Preparation Time | 20-30 minutes |
Cooking Time | 30-40 minutes |
Total Time | 50-70 minutes |
Level of Difficulty | Medium |
Estimated Nutrition
Estimated nutrition for the whole recipe (without optional ingredients):
- Calories: 500-600
- Protein: 6-8 g
- Fat: 28-32 g
- Carbohydrates: 65-75 g
Ingredients
For the pastry crust:
- 1/3 cup all-purpose flour
- 1 tsp granulated sugar
- Pinch salt
- 1 tbsp vegetable shortening
- 2 tbsp unsalted butter, cold and diced
- 1 tbsp to 1 1/2 tbsp ice water
For the lemon filling:
- 1 egg yolk (reserve egg white for meringue)
- 1 1/2 tbsp cornstarch
- 1/3 cup granulated sugar
- 1/8 tsp salt
- 1/4 cup water
- 1/8 cup fresh lemon juice
- 2 tbsp unsalted butter
For the meringue topping:
- 1 egg white
- 1/8 cup granulated sugar
- 1/2 tsp vanilla extract
Step 1: Make the Pie Dough
- 1/3 cup all-purpose flour
- 1 tsp granulated sugar
- pinch salt
- 1 tbsp vegetable shortening
- 2 tbsp unsalted butter, cold and diced
- 1 tbsp to 1 1/2 tbsp ice water
In a medium bowl, whisk together the flour, granulated sugar, and salt.

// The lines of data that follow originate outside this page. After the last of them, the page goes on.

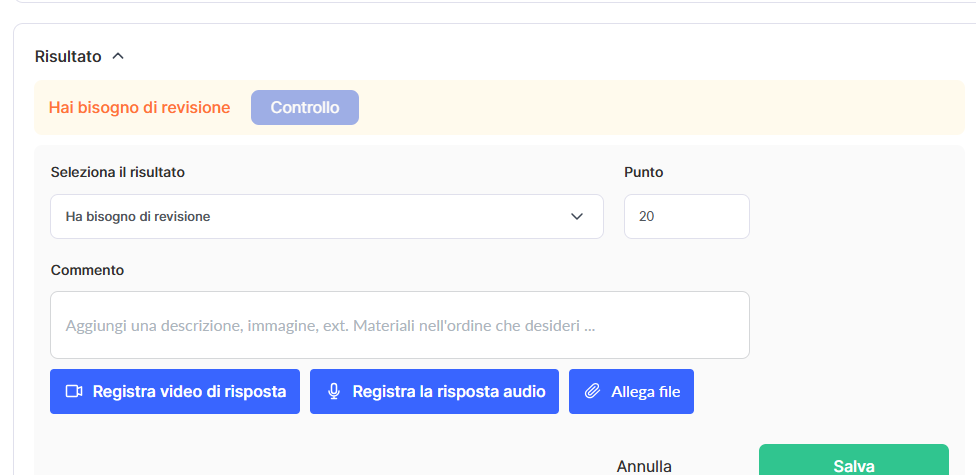Save the result with Salva

853,465
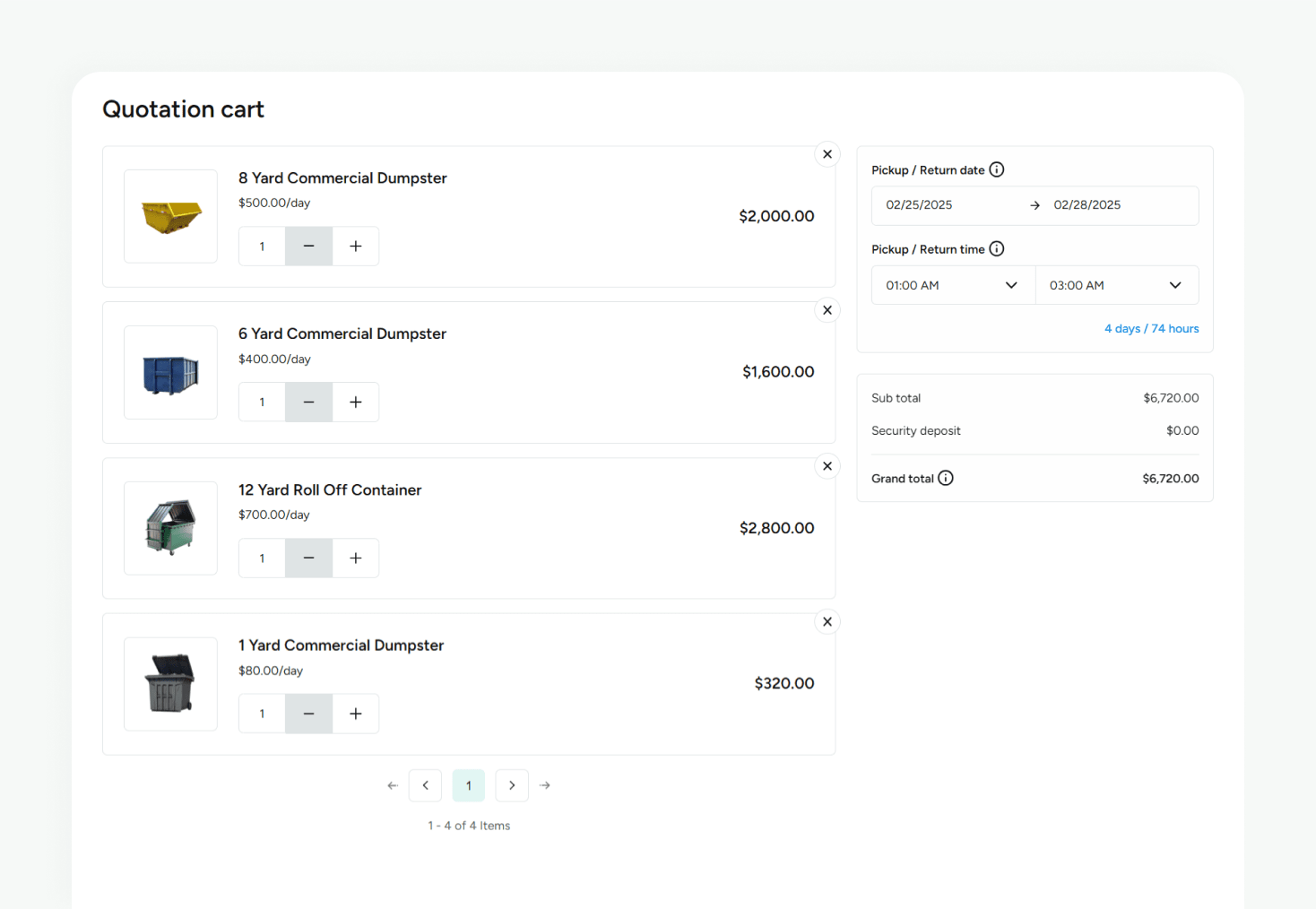Open the 03:00 AM return time dropdown
This screenshot has width=1316, height=909.
(1116, 285)
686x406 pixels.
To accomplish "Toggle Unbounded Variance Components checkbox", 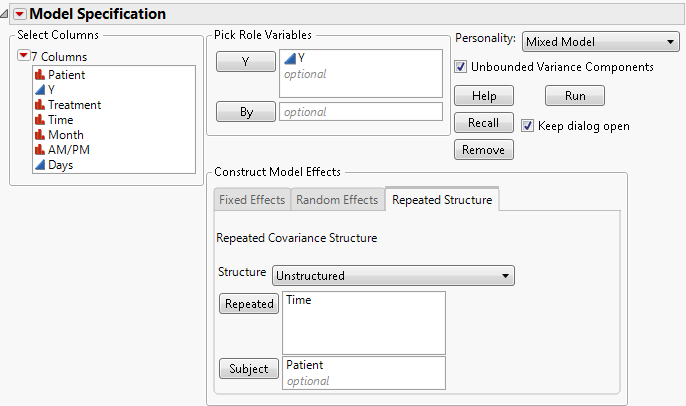I will [461, 67].
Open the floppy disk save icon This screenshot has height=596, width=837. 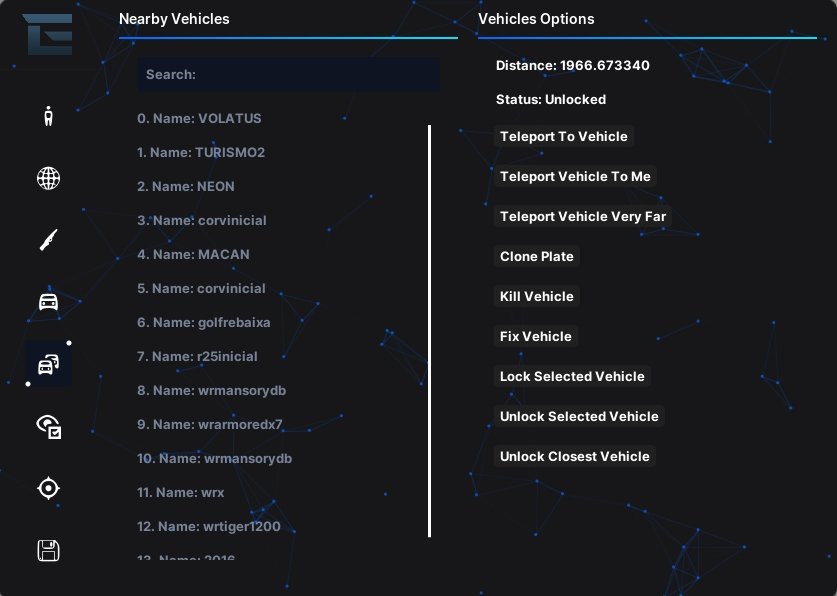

Scatter the vegetable shortening over the flour mixture and use a fork to mash it in, resulting in a texture that resembles coarse sand.
Add the cold, diced unsalted butter and mash it in similarly.
Sprinkle ice water over the dough half a tablespoon at a time, pressing the dough together gently after each addition.
Stop adding water once the dough holds together.
Flatten the dough into a disk, wrap it tightly with plastic wrap, and refrigerate for 20 minutes.
I find chilling the dough gives the crust a flakier texture.
Step 2: Blind Bake the Pie Shell
- pie dough from Step 1
Preheat the oven to 375°F (190°C).
Roll out the chilled dough disk from Step 1 into a circle about 1 inch larger than your 6-inch pie pan.
Gently transfer the dough to the pan, pressing it into the bottom and sides.
Pinch and flute the edges for a decorative appearance if you wish.
Prick the base of the shell lightly with a fork, then bake for 10 minutes or until lightly golden.
Remove the shell from the oven and let it cool completely so it’s ready to be filled later.